Provided material:
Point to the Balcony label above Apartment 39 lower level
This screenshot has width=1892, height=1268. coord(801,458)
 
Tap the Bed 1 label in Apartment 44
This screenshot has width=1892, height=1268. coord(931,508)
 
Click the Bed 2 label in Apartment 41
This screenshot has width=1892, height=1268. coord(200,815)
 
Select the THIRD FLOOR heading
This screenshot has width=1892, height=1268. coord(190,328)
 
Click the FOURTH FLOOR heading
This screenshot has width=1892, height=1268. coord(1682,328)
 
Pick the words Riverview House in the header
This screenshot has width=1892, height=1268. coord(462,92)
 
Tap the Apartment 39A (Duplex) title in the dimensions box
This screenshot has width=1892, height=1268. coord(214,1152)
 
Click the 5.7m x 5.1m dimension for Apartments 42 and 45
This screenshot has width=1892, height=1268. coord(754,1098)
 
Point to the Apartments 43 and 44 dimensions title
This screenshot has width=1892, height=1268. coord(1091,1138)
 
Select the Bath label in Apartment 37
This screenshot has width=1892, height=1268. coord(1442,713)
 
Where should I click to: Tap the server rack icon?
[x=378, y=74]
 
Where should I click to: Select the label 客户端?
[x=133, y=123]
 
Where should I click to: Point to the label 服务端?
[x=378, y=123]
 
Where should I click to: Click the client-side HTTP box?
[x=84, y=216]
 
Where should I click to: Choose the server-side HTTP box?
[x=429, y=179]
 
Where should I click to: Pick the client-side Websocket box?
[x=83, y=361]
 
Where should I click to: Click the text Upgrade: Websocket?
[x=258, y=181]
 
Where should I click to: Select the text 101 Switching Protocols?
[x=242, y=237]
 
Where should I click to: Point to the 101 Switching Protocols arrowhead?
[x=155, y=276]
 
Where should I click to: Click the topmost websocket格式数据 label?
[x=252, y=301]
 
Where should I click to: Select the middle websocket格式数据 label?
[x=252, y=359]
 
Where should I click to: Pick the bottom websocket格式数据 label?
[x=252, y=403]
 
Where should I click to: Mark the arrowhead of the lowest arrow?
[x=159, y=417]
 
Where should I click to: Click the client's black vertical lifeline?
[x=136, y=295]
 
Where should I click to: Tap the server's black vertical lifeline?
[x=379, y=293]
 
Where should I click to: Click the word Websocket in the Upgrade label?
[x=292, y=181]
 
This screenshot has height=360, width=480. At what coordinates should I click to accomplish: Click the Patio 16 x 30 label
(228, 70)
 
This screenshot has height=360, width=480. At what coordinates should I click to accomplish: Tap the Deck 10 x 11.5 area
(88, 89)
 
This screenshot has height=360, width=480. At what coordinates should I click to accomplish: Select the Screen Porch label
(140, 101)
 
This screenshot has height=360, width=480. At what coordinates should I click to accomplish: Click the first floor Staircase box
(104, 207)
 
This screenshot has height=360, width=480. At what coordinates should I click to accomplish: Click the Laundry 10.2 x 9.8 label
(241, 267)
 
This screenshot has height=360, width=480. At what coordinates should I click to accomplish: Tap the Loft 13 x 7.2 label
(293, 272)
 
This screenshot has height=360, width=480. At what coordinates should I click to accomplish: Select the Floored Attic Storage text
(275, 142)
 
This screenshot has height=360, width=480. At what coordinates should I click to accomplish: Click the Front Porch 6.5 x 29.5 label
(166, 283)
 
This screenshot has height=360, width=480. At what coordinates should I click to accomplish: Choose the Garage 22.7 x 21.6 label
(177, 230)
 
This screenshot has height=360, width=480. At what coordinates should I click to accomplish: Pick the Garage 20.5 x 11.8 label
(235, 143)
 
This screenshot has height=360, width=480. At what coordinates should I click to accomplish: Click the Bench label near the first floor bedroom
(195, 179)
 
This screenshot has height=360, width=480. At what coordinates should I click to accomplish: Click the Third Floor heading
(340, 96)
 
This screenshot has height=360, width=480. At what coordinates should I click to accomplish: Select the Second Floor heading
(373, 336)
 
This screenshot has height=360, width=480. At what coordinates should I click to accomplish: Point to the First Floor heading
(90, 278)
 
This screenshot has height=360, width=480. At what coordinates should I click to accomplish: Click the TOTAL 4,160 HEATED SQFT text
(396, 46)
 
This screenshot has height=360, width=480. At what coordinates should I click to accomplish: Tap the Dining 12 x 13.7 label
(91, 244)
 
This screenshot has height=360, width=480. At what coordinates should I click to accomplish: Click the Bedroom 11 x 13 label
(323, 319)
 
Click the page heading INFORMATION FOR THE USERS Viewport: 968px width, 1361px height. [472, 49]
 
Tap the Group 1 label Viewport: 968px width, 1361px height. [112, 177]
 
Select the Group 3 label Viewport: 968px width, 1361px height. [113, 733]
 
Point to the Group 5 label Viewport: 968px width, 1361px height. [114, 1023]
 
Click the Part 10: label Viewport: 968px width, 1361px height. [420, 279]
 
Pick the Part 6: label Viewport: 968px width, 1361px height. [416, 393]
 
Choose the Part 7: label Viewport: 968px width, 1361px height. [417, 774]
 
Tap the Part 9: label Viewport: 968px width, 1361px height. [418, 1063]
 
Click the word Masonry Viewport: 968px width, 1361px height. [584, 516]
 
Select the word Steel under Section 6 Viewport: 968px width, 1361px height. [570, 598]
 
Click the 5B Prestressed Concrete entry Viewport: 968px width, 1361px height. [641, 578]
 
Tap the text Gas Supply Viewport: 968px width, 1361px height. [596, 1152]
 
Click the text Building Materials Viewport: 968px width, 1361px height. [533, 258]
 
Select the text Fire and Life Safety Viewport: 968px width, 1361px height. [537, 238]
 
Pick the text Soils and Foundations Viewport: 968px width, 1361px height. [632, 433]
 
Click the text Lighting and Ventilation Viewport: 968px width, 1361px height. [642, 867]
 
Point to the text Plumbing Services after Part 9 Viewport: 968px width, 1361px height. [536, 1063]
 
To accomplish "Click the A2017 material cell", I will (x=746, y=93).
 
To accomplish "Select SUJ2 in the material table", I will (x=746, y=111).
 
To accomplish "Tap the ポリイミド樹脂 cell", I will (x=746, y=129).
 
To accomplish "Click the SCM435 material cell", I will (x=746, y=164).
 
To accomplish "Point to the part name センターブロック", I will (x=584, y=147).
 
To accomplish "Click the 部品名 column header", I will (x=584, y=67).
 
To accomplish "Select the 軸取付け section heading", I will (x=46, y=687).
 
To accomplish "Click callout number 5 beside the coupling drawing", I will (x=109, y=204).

Task:
Copy out in full each row above that contains the word "cell".

Complete response:
To accomplish "Click the A2017 material cell", I will (x=746, y=93).
To accomplish "Tap the ポリイミド樹脂 cell", I will (x=746, y=129).
To accomplish "Click the SCM435 material cell", I will (x=746, y=164).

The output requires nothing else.